**Material for this task:**
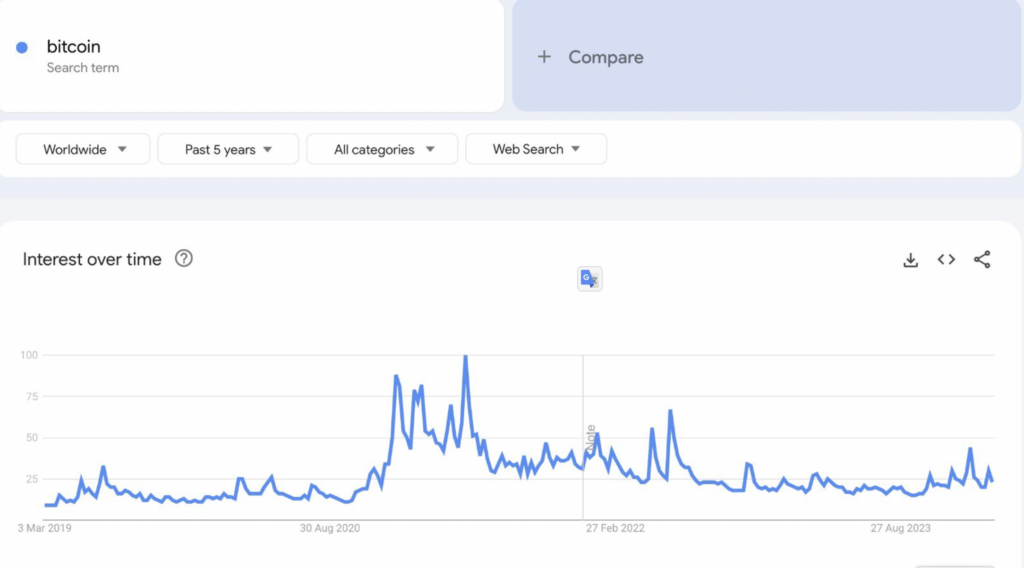Share the interest over time chart
1024x568 pixels.
[x=982, y=260]
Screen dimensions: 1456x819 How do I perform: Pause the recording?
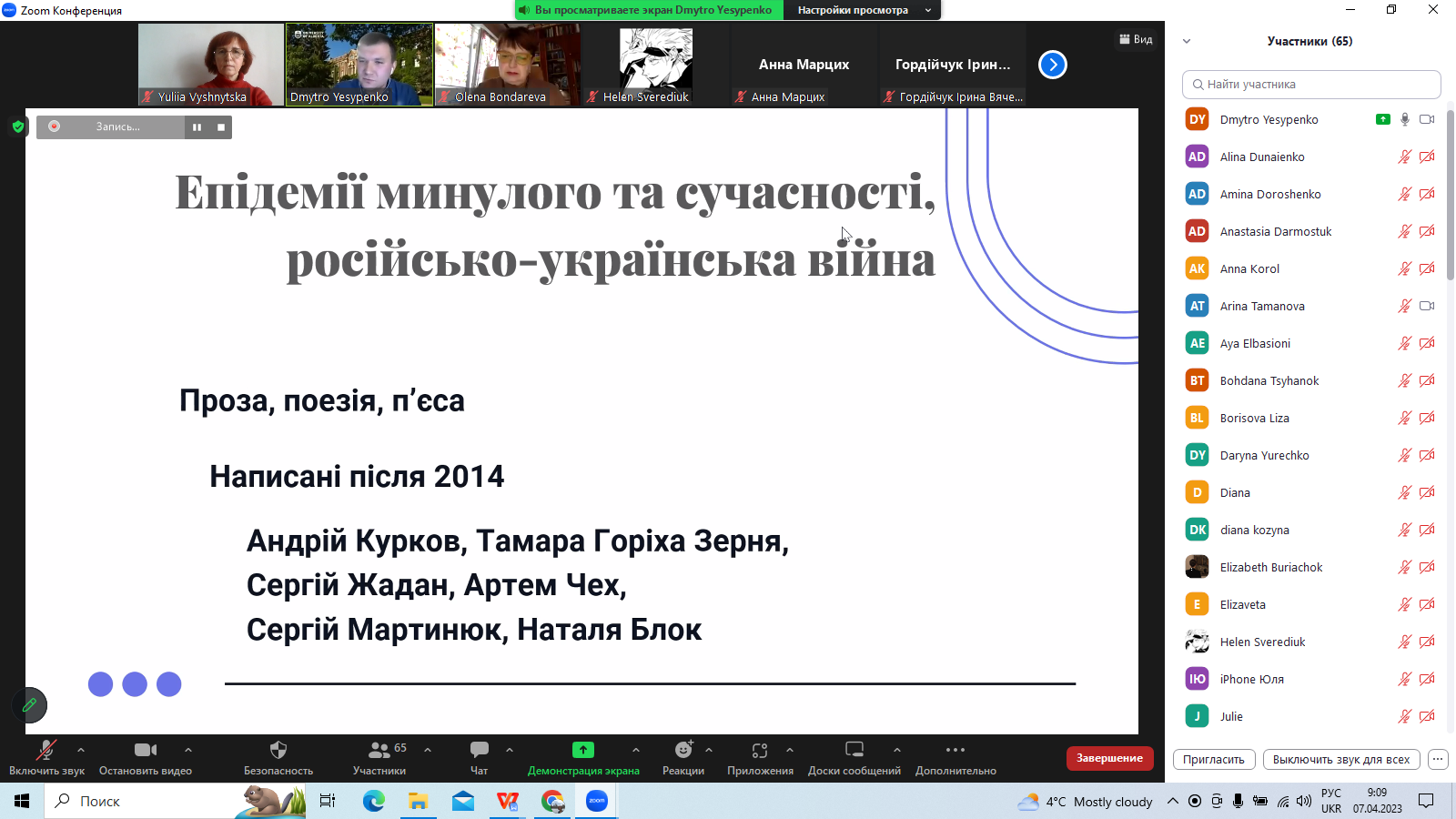(197, 127)
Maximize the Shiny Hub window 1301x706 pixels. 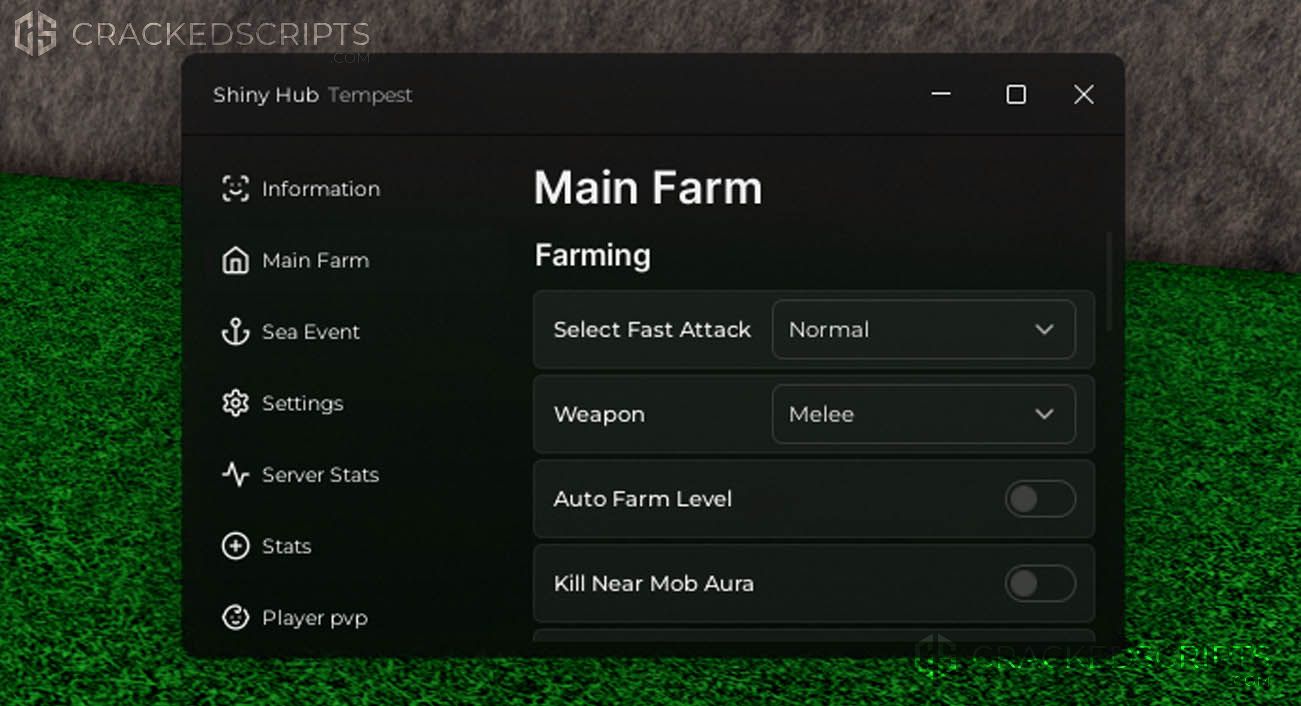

**Task to carry out:** Return every one of the lines above word for word, omitting the pictures.

**Exercise answer:**
Share the interest over time chart
1024x568 pixels.
[x=982, y=260]
Screen dimensions: 1456x819 How do I perform: Pause the recording?
(197, 127)
Maximize the Shiny Hub window 1301x706 pixels. 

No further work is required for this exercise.